Insights Image for “Dystrophin deficiency promotes leukocyte recruitment in mdx mice”

The illustration depicts a mechanism by which neutrophil recruitment may contribute to disease progression in Duchenne Muscular Dystrophy (DMD), as proposed by our group.¹ Neutrophils are recruited to muscle tissue in post-capillary venules, following a defined cascade of events. In the cremaster muscle of dystrophin-deficient mdx mice (C57BL/10ScSn-Dmd^mdx), neutrophils show enhanced recruitment to muscle tissue in intravital microscopy (IVM). Mdx mice show increased circulating levels of IL-6 an Ccl2, partially accounting for the upregulation of integrins like Lymphocyte function-associated antigen 1 (LFA-1) and Macrophage-1 antigen (Mac-1) on dystrophin deficient neutrophils. Integrin upregulation, cytokine and chemokine induction and potential endothelial activation contribute to enhanced leukocyte capture and rolling (assessed as rolling flux fraction, (1) and leukocyte adherence (2) in mdx mice.
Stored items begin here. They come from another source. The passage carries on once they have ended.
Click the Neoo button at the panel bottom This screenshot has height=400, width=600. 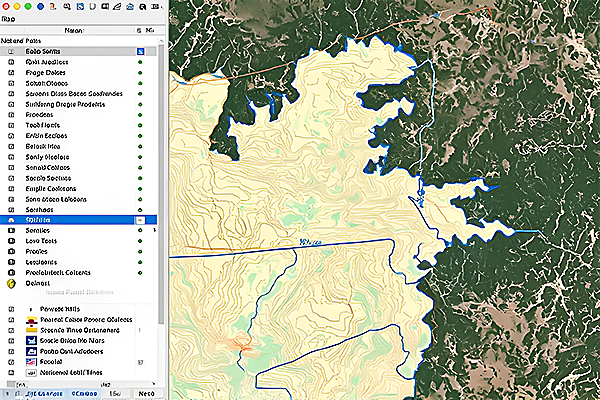145,393
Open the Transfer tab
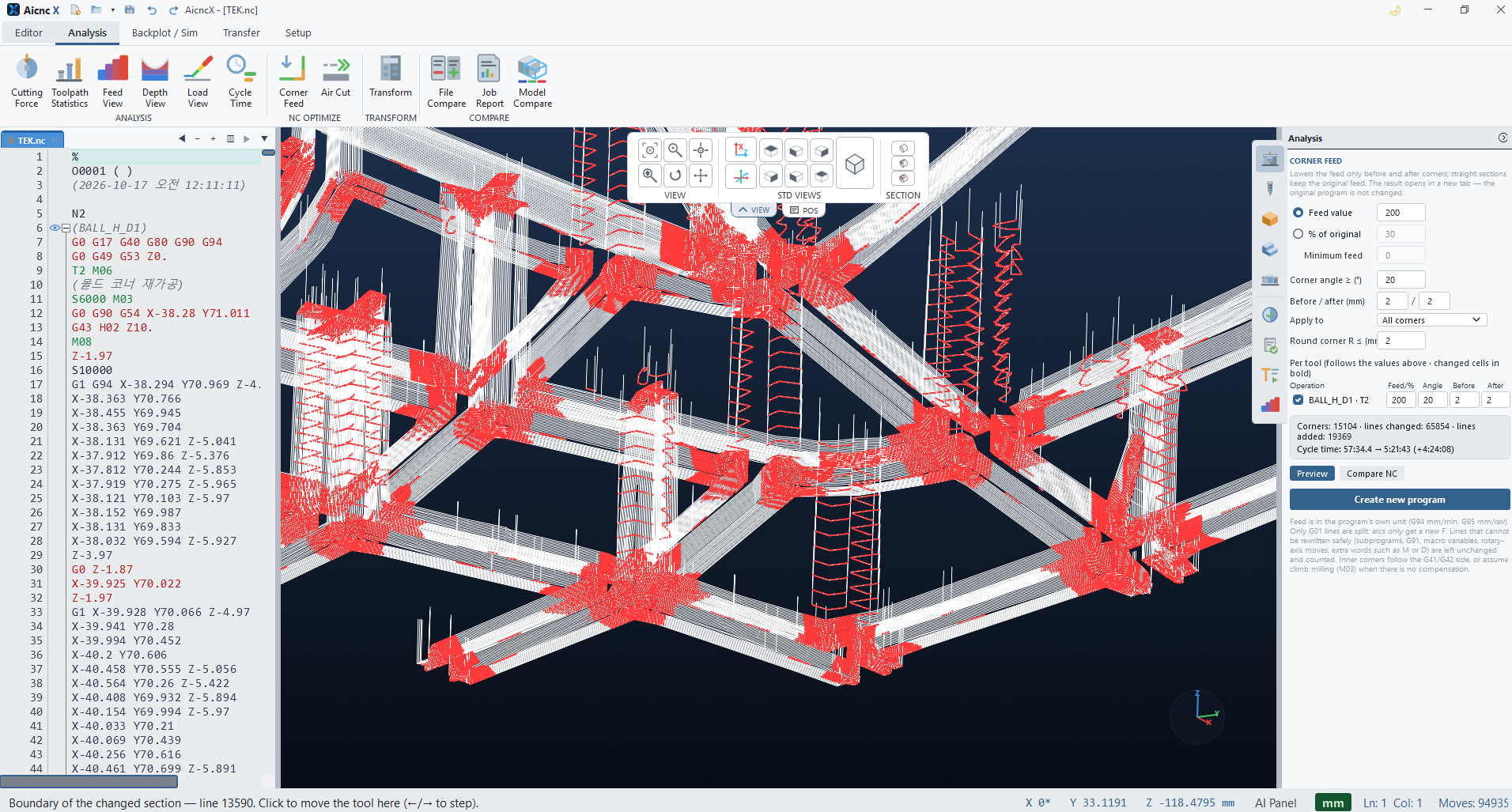 (241, 32)
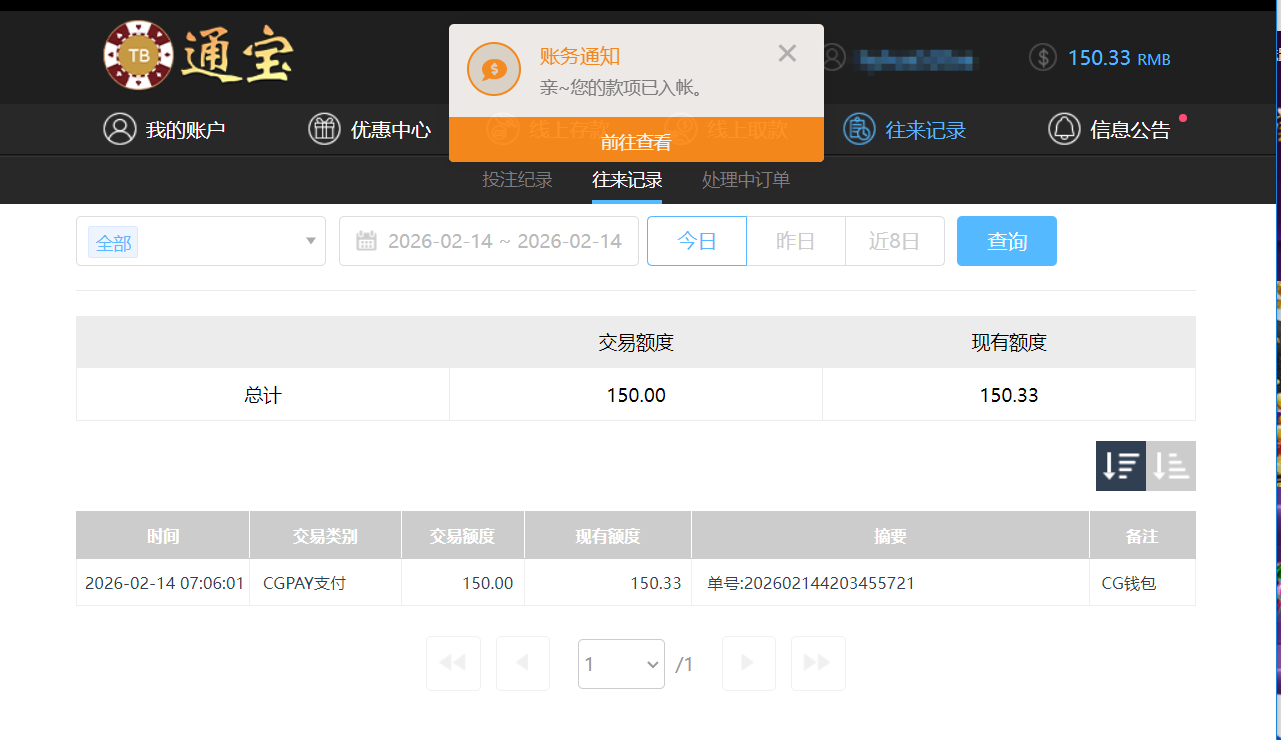Click the calendar icon in date field
1281x740 pixels.
366,241
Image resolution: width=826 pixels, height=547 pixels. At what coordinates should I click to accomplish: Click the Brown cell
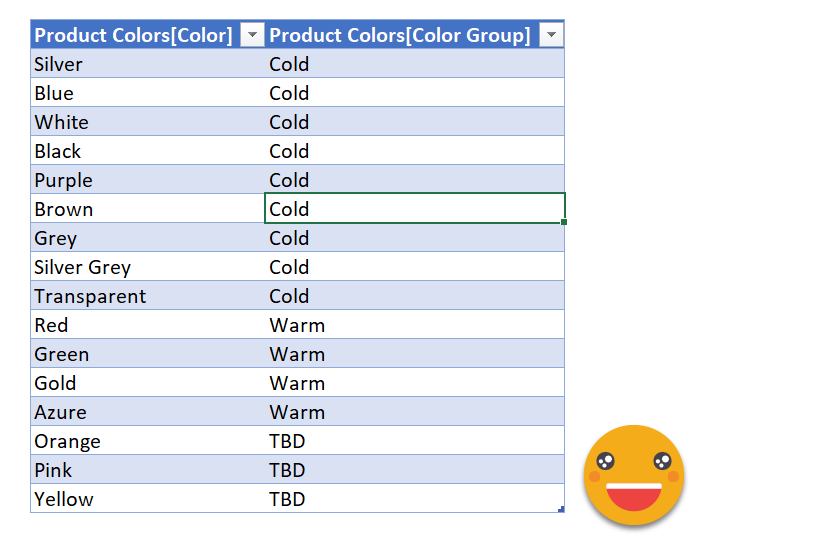(x=147, y=210)
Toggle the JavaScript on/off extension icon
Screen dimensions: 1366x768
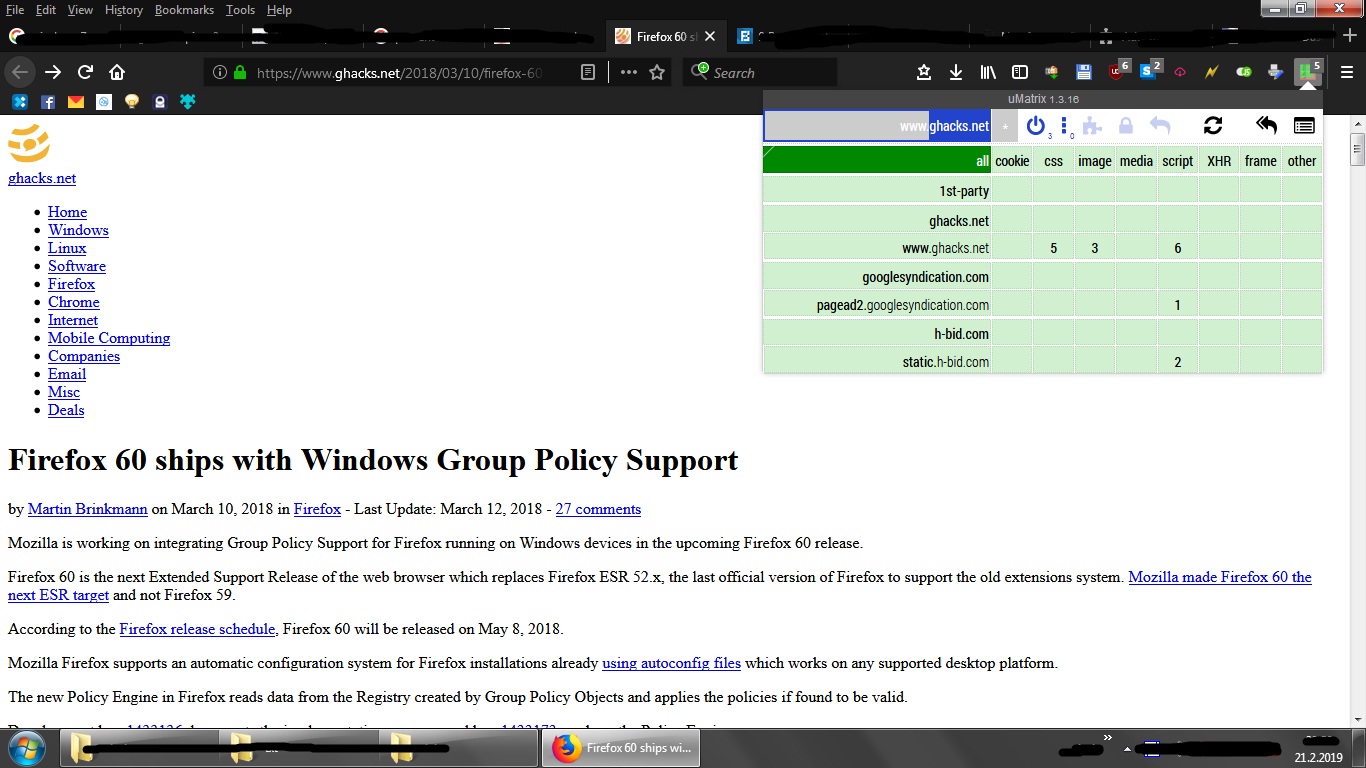[x=1243, y=71]
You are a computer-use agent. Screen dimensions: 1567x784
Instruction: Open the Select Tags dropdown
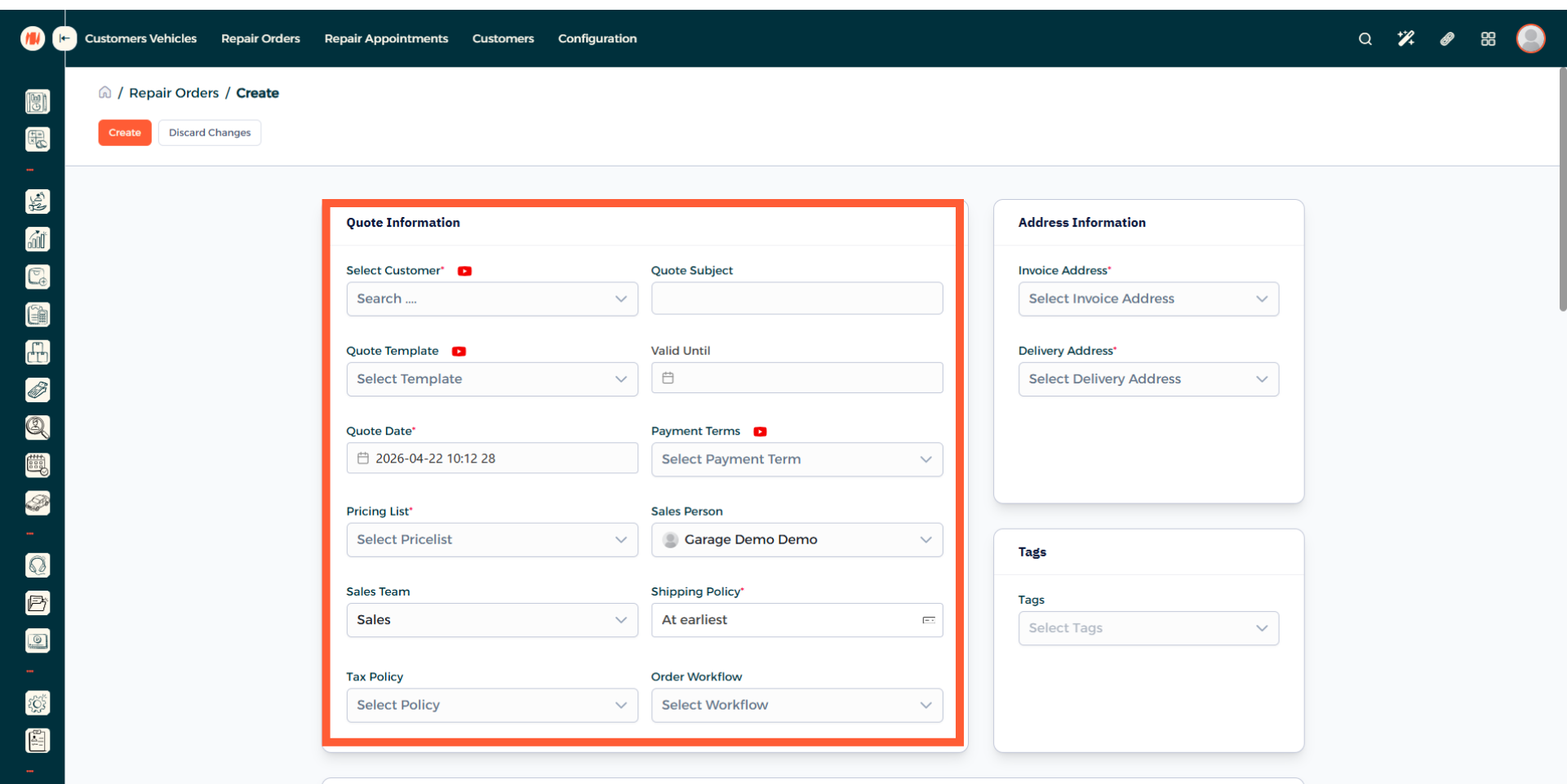(1148, 628)
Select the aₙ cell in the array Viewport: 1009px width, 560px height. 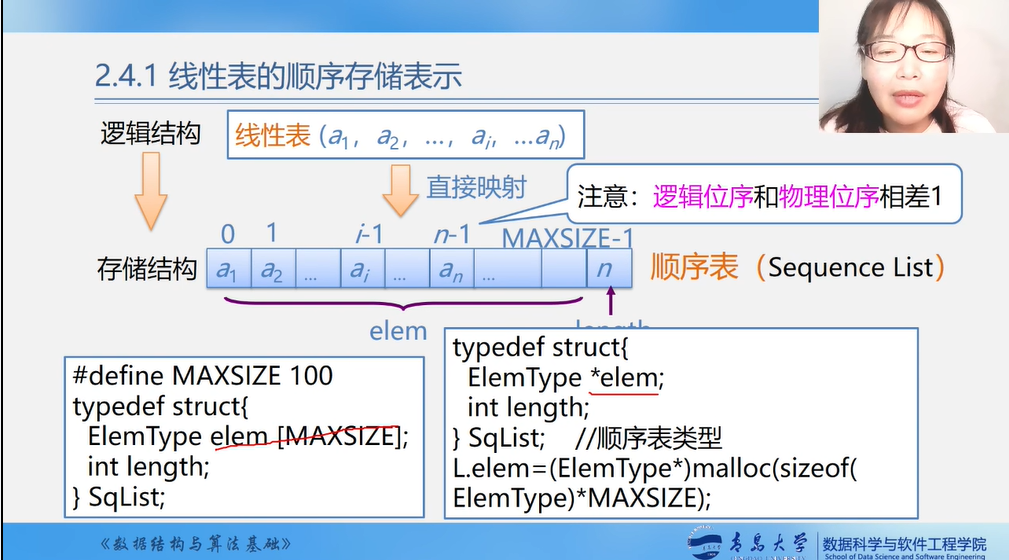(450, 270)
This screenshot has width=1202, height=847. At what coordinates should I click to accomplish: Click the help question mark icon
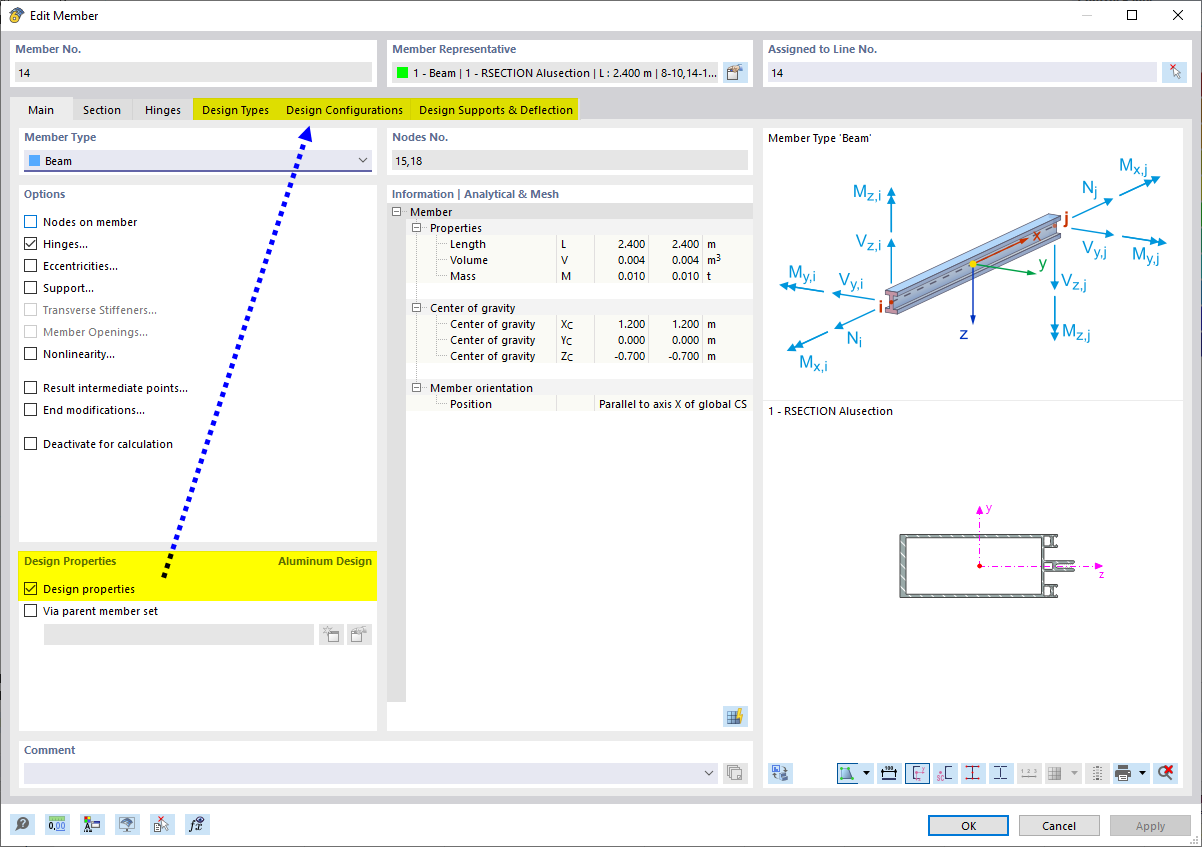[22, 824]
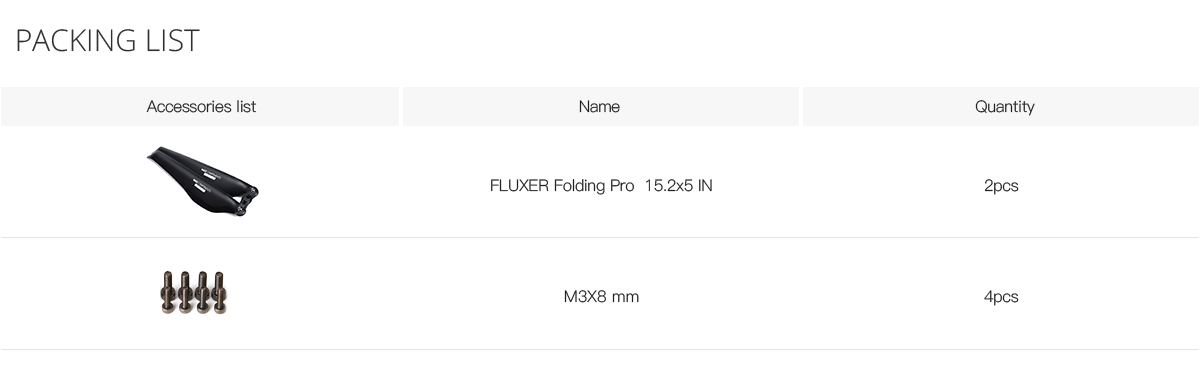
Task: Click the word PACKING in the title
Action: (x=76, y=41)
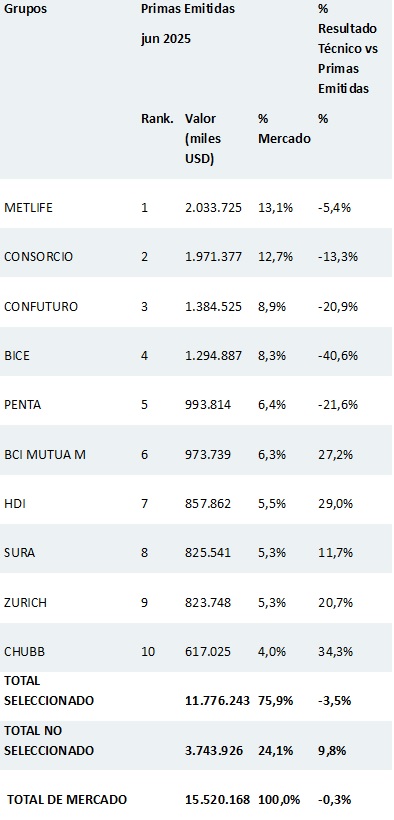Click SURA technical result 11,7%
The image size is (394, 820).
[335, 553]
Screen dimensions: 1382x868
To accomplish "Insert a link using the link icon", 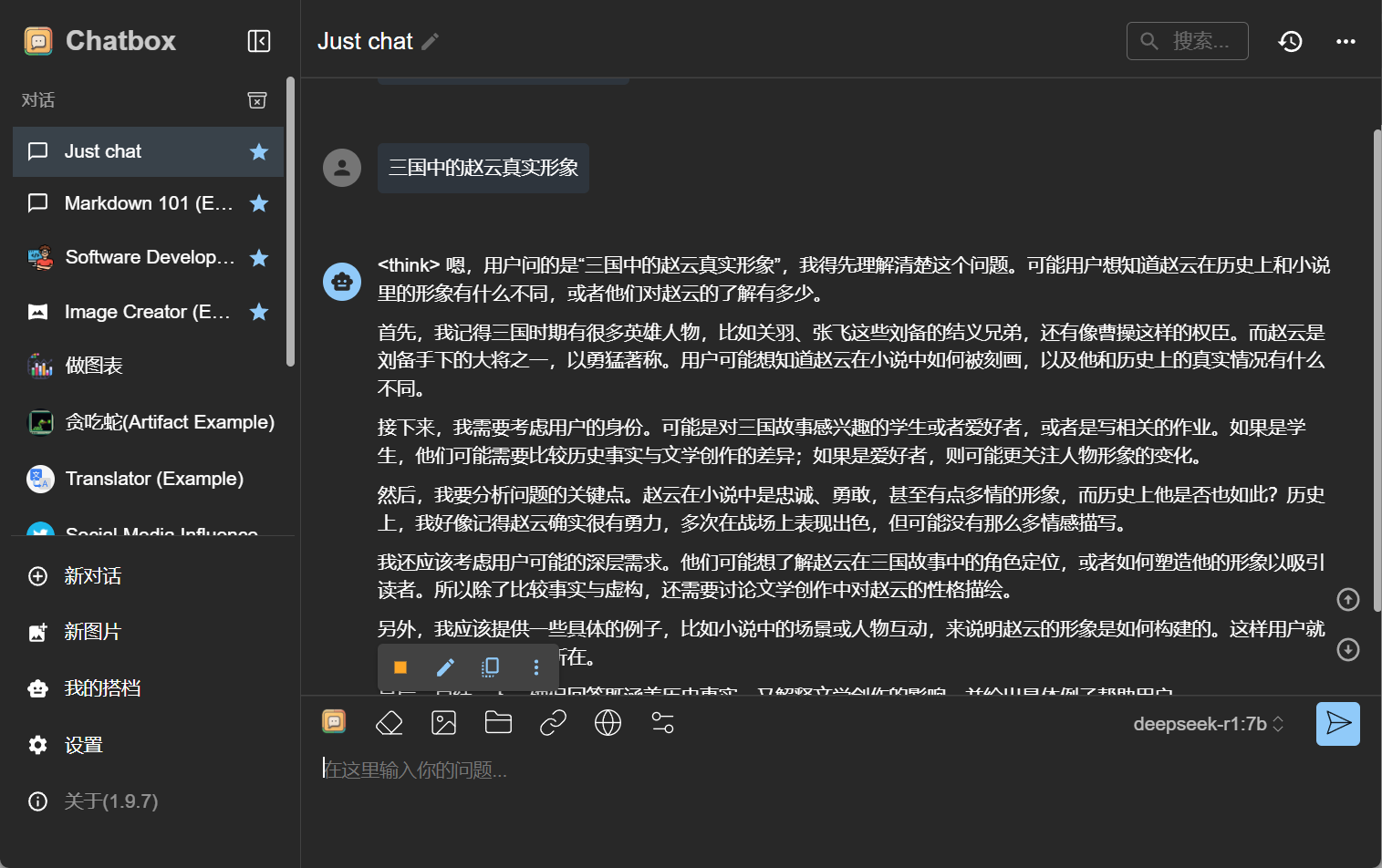I will pos(553,722).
Eventually, transmigration and infiltration of surrounding muscle tissue is increased in the context of dystrophin deficiency (3). It is known that neutrophil degranulation in skeletal muscle then contributes to tissue inflammation, fibrosis and matrix deposition. The lower panel describes the individual events of this mechanism in detail. We suggest that enhanced neutrophil recruitment may contribute to disease progression in DMD patients.